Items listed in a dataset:
------------------------------------

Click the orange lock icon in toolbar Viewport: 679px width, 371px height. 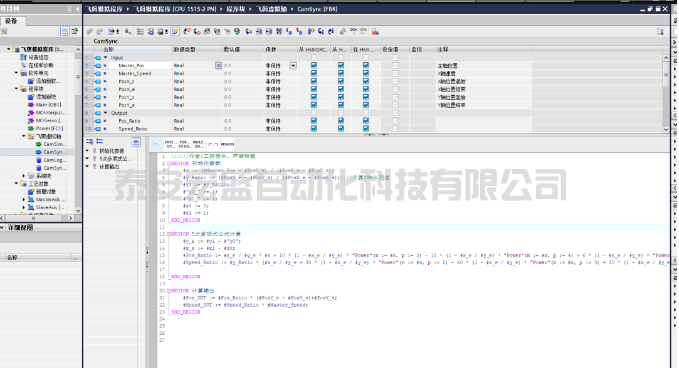(375, 32)
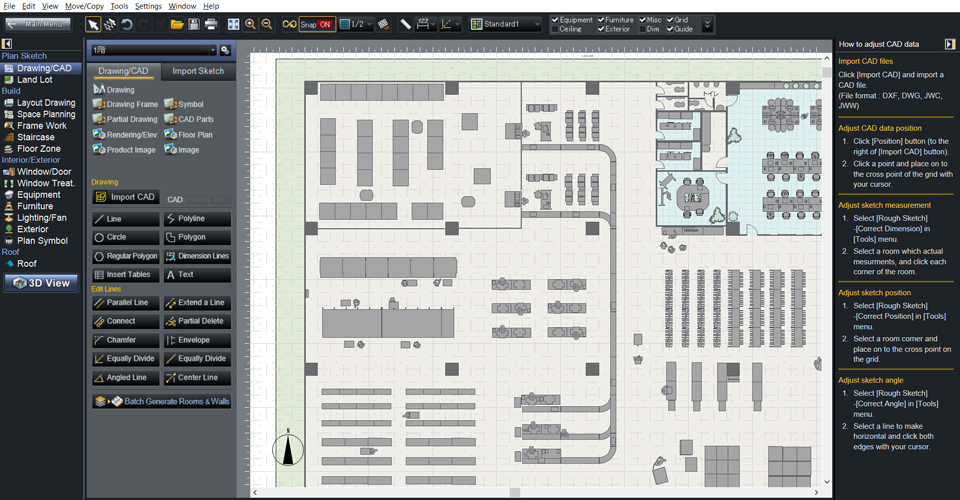Click the undo icon in toolbar
The height and width of the screenshot is (500, 960).
[x=128, y=24]
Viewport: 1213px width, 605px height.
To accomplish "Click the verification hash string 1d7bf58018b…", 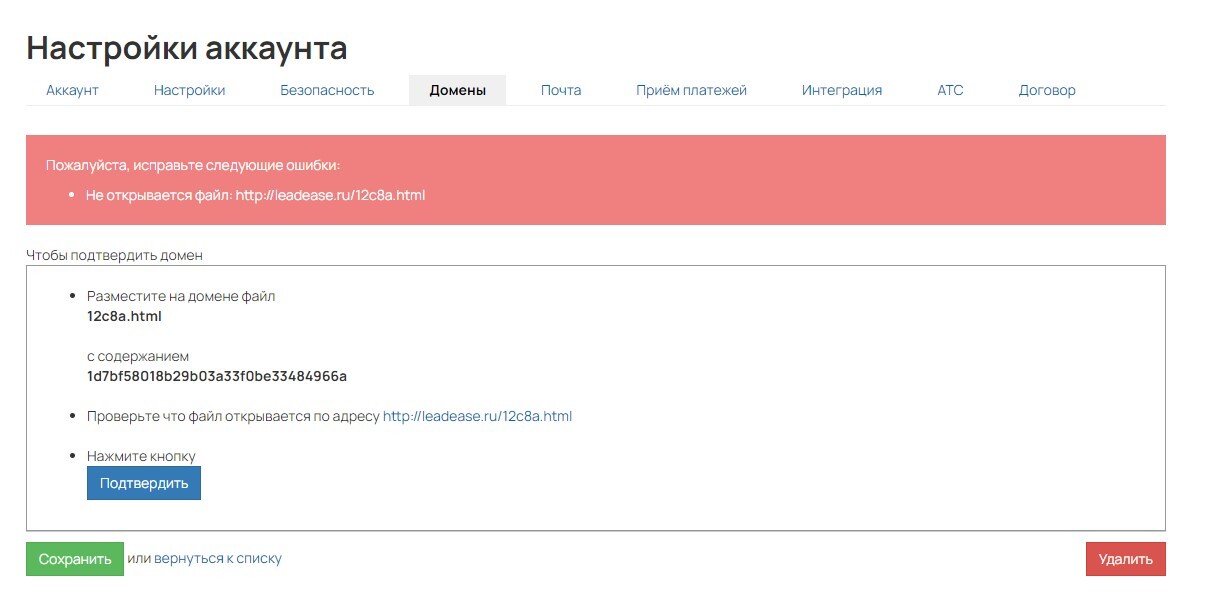I will [216, 376].
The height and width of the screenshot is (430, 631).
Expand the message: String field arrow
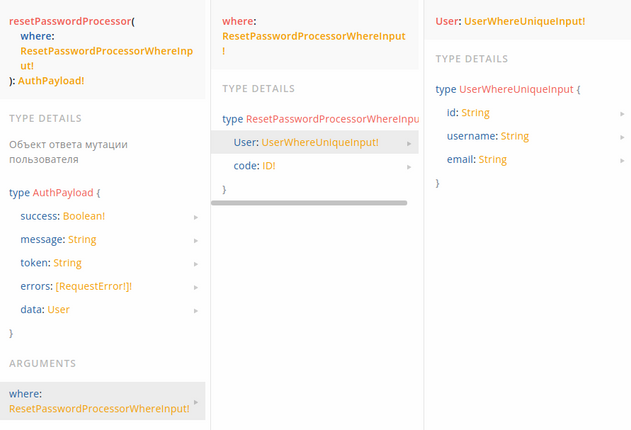coord(196,241)
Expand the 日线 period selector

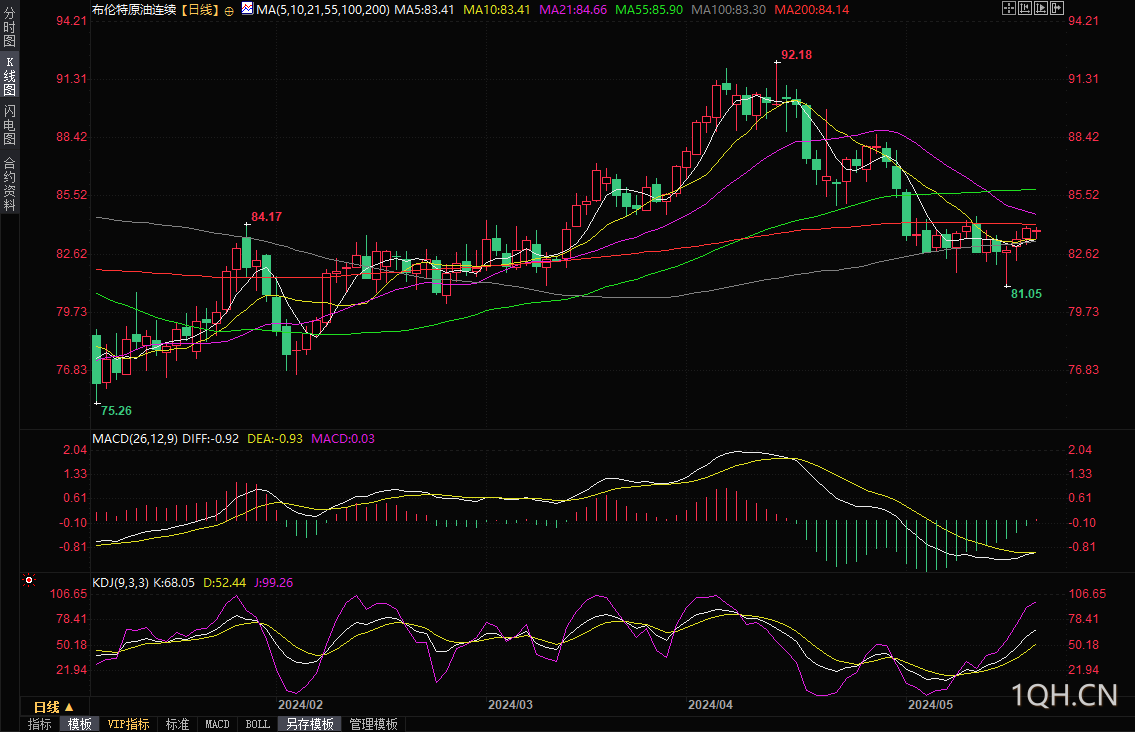[x=54, y=707]
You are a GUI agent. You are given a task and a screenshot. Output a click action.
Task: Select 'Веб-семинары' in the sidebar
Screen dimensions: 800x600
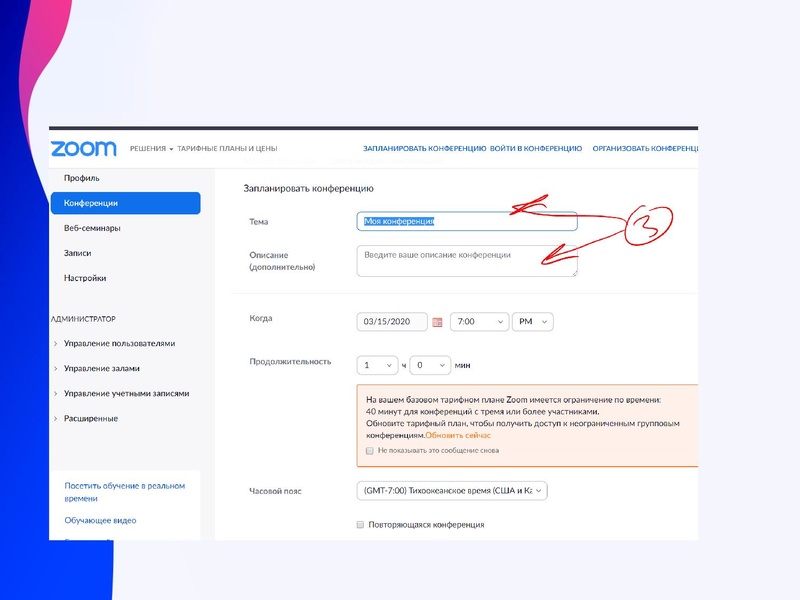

------------------------------------

Description of the task:
Exactly as written, reproduce the lines from the one containing "Expand the 日线 period selector" through the last line of the entries above, and leave every picture out.

Exercise answer:
Expand the 日线 period selector

[x=54, y=707]
You are a GUI agent. You are given a task and a screenshot. Output a click action.
Task: Select 'Веб-семинары' in the sidebar
Screen dimensions: 800x600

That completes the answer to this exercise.